De-dramatise and the solution will come Photo: Nicole Michalou

When we were growing up, my mother always insisted that we didn’t discuss religion or politics at family gatherings. On asking her why, she would say that those subjects always ended up in a row. Of course, she had grown up in the immediate aftermath of the civil war, and politics had divided families and neighbourhoods. Within my own family, my father was an avid supporter of de Valera and my mother wasn’t, putting it mildly.

I never really understood the issue of religion as an issue of contention until I got older. We weren’t a particularly religious family; we didn’t pray the rosary every evening. But Mass on a Sunday was taken for granted.

I remember one of my sisters had a boyfriend, and he stayed with us for a few weeks until he found his own digs. On the first Sunday morning, my mother asked what Mass this young man was going to. My sister finally admitted that he was a Protestant so he didn’t go to Mass. My mother made it clear, if he was staying in her house he would have to go to Mass. As she said, “my house… my rules”. And so every Sunday the said gentleman went to Mass. Before the relationship with my sister ended, he was the one to make sure that my mother got to go to the papal Mass when Pope John Paul visited Limerick. Many years later, I met this same fellow at a wedding. We struck up a conversation and, thinking it was best not to mention my sister, we spoke about my mother. In the course of the conversation, he said that because of my mother whenever he was in crisis he always sought out a Catholic church and if he ever did pray, it was there he prayed.

That was then, but now it’s now. As life has become more secularised it isn’t as easy to keep my mother’s rules. Now the practice of the faith has become more complicated between the generations, going to Sunday Mass, is now no longer the rule but the exception. I know that many parents and grandparents, not mention uncles and granduncles, find the situation really challenging. The very mention of faith and religion leads at once to an argument or a stony silence.

Friction

I remember having to face such a situation, and I asked an older Dominican for his advice. He said one of the most important things he had come to realise over many years in the face of many crises, was to de-dramatise the situation. When issues arise, people immediately take up positions and drama ensues. The first step to finding a resolution was to stay calm, de- dramatise and await a solution to evolve.

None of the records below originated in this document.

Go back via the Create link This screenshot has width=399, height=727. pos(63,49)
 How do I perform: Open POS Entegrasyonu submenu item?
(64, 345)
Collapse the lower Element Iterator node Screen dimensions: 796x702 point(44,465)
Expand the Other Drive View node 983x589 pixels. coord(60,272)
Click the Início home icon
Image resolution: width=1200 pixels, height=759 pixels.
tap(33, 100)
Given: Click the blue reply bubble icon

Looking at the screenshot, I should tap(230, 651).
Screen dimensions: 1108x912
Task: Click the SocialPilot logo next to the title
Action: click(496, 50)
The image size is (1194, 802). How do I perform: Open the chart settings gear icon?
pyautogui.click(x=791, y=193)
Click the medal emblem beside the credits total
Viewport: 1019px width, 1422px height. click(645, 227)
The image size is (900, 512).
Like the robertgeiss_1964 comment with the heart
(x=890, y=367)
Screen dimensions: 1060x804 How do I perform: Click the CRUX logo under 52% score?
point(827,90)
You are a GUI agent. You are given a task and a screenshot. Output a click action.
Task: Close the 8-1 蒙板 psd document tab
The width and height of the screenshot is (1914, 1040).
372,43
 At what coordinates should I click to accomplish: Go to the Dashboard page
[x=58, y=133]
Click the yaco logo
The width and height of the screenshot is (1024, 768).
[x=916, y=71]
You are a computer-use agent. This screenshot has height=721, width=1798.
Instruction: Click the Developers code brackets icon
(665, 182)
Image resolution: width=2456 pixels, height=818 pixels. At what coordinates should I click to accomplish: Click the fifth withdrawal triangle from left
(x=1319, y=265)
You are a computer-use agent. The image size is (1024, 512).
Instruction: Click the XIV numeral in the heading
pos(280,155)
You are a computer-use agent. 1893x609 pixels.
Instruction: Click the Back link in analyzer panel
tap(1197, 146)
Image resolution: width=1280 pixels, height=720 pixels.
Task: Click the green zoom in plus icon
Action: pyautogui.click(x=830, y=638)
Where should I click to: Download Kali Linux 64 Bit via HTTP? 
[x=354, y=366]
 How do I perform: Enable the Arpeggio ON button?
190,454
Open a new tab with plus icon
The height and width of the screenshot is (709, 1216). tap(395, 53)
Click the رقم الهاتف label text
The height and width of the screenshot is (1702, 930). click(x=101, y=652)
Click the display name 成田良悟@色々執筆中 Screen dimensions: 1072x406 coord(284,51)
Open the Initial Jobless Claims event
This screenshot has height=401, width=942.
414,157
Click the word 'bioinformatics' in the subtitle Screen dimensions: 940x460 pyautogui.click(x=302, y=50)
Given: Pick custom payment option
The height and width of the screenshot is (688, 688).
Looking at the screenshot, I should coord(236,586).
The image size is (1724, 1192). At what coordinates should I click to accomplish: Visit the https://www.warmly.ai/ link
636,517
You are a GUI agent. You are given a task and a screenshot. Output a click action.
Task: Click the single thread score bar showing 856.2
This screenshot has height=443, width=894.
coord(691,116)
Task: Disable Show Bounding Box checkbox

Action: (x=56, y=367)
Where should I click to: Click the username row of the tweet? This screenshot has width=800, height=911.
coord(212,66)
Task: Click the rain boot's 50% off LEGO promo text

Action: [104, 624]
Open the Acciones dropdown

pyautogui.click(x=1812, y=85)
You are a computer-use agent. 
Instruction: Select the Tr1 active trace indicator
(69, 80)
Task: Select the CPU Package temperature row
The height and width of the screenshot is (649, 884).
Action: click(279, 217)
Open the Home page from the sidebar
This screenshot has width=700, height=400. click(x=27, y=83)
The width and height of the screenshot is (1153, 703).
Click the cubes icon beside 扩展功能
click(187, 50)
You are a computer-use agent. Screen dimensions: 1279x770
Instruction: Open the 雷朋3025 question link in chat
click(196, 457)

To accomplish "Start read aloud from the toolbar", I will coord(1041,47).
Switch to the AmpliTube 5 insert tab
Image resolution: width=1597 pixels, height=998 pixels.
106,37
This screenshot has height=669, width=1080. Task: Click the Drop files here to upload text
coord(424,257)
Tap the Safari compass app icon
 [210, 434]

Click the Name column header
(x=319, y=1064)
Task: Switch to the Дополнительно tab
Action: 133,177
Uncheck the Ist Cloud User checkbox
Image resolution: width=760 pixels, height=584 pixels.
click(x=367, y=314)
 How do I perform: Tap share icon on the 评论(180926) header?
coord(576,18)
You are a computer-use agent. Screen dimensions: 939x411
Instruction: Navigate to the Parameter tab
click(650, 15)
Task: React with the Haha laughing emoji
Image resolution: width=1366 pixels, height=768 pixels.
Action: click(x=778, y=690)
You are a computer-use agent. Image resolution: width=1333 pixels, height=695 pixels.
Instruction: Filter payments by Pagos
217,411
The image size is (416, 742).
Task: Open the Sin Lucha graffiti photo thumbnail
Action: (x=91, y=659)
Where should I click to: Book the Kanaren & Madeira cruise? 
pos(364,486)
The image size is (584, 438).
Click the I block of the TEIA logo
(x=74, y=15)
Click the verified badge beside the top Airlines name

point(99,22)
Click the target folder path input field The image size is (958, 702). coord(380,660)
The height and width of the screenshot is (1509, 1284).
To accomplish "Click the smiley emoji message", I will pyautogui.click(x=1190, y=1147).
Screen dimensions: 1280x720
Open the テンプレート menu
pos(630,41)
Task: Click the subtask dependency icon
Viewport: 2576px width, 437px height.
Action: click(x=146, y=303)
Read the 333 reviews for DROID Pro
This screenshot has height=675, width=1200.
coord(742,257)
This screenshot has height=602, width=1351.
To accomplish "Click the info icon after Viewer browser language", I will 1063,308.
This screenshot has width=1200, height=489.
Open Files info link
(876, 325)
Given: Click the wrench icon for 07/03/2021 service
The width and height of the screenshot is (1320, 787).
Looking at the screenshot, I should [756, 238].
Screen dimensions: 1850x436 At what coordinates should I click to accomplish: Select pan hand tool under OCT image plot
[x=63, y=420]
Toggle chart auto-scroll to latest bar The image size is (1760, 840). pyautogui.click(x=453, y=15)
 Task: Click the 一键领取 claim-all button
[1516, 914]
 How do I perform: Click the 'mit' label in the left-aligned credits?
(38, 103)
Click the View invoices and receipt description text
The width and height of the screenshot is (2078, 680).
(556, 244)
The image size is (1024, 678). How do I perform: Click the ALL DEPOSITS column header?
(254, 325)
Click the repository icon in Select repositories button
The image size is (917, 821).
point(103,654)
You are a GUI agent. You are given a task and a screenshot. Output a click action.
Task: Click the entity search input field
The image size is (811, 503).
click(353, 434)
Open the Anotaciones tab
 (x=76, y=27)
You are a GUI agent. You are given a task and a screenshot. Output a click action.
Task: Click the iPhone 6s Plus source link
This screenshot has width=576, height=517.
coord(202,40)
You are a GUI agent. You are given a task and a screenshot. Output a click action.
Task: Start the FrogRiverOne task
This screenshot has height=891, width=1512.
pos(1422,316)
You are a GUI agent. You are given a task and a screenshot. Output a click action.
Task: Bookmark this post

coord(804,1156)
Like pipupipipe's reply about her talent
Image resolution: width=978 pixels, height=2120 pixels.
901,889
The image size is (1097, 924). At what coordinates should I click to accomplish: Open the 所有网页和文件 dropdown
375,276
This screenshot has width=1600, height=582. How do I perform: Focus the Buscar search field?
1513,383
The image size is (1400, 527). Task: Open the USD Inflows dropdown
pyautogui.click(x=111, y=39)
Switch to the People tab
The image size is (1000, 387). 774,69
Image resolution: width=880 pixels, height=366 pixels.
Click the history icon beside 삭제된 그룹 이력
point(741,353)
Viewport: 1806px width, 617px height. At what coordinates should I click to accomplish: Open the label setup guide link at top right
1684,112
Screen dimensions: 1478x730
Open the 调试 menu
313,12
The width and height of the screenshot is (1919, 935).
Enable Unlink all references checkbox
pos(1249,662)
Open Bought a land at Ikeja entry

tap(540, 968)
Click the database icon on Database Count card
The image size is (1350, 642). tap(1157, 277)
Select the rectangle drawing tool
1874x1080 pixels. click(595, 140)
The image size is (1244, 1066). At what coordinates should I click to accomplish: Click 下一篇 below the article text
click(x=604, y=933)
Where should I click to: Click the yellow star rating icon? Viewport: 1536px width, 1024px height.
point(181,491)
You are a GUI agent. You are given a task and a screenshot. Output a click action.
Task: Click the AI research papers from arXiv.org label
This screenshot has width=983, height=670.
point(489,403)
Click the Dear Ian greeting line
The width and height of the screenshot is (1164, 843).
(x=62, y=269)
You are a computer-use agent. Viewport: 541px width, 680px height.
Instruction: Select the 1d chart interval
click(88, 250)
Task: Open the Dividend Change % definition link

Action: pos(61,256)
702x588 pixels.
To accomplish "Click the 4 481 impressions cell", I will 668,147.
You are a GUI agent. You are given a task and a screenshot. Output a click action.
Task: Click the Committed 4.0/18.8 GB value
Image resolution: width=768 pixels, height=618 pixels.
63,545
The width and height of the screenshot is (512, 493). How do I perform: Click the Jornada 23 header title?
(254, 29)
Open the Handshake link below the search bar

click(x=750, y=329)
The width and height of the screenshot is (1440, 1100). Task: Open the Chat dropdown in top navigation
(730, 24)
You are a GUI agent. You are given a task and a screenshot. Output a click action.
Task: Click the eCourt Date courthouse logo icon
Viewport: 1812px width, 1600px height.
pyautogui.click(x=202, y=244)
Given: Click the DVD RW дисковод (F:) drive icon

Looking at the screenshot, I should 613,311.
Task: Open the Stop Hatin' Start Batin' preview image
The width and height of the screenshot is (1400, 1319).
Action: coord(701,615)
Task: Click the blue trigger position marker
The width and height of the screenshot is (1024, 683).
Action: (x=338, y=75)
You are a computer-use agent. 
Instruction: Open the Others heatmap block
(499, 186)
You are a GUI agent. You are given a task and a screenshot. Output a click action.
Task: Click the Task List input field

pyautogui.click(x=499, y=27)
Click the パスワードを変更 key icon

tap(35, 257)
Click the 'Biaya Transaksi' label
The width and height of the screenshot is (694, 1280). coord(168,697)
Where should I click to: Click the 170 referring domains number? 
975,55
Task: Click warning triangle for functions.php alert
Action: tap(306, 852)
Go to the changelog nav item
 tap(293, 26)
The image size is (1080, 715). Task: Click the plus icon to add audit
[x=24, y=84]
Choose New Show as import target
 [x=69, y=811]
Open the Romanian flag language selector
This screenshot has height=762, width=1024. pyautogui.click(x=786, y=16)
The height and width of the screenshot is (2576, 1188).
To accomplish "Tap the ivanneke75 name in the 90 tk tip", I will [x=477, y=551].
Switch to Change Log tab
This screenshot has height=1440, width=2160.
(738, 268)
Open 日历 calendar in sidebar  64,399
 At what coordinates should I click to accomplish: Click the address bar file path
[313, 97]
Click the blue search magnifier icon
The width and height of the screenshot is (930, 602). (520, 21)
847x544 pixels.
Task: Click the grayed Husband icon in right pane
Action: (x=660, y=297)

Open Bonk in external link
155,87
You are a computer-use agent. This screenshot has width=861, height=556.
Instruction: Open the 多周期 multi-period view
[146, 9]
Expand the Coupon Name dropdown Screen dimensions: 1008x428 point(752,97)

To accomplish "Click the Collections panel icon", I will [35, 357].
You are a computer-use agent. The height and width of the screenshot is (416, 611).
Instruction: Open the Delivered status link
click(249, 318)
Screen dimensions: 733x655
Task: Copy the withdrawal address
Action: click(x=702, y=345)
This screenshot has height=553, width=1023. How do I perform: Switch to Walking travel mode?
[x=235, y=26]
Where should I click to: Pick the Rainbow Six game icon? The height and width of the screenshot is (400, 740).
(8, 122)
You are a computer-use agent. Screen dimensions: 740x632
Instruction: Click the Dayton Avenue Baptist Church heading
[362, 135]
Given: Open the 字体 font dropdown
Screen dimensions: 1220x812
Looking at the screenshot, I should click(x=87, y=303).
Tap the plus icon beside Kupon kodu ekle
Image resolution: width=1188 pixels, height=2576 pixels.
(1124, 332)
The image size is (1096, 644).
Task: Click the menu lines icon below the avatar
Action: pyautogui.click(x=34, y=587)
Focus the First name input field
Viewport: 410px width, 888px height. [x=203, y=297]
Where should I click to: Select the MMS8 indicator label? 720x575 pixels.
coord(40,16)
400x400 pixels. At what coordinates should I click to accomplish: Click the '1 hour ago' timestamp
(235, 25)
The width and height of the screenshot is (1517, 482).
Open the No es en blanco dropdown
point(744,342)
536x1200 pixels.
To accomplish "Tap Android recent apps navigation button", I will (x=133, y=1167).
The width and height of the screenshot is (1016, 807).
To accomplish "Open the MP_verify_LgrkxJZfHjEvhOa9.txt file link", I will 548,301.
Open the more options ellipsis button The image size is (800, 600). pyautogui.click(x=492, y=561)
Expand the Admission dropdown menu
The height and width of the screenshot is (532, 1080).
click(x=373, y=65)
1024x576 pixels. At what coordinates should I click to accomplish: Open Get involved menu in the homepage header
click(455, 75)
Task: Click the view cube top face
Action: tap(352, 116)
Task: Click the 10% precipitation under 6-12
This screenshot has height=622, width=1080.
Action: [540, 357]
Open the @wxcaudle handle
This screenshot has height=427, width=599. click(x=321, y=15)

Now, when it comes to issues which might cause friction my immediate response is to de-dramatise and try to get everyone else to do likewise. Recently, a family came to me because some of the family were refusing to go to Christmas Mass. I advised that maybe they could go to the moving crib in Parnell Square as a family when they came to Dublin for their Christmas shopping. This was agreed. The issue was no longer about Mass but going as a family to see the scene at Bethlehem. On Christmas morning, they all went to Mass.

 

 

Flowers and God

Last week I buried Bro. Tom Casey OP. Some of you will remember him as the gardener in our retreat house in Ennismore. Before becoming a Dominican, Tom had for many years been a Cistercian. Many of us were introduced by him to the mystery of God through the mediation of flowers and plants. He preached not in a pulpit but in a garden. He weaved poetry and plants, mysticism and real life, people and God. Long before it became fashionable, Tom was preaching the beauty and care of creation, but not creation as locked in on itself, but nature as a window into the divine and a way of not simply coming closer to God, but in some way even touching God. I pray that he is now at peace in the true Garden of Paradise.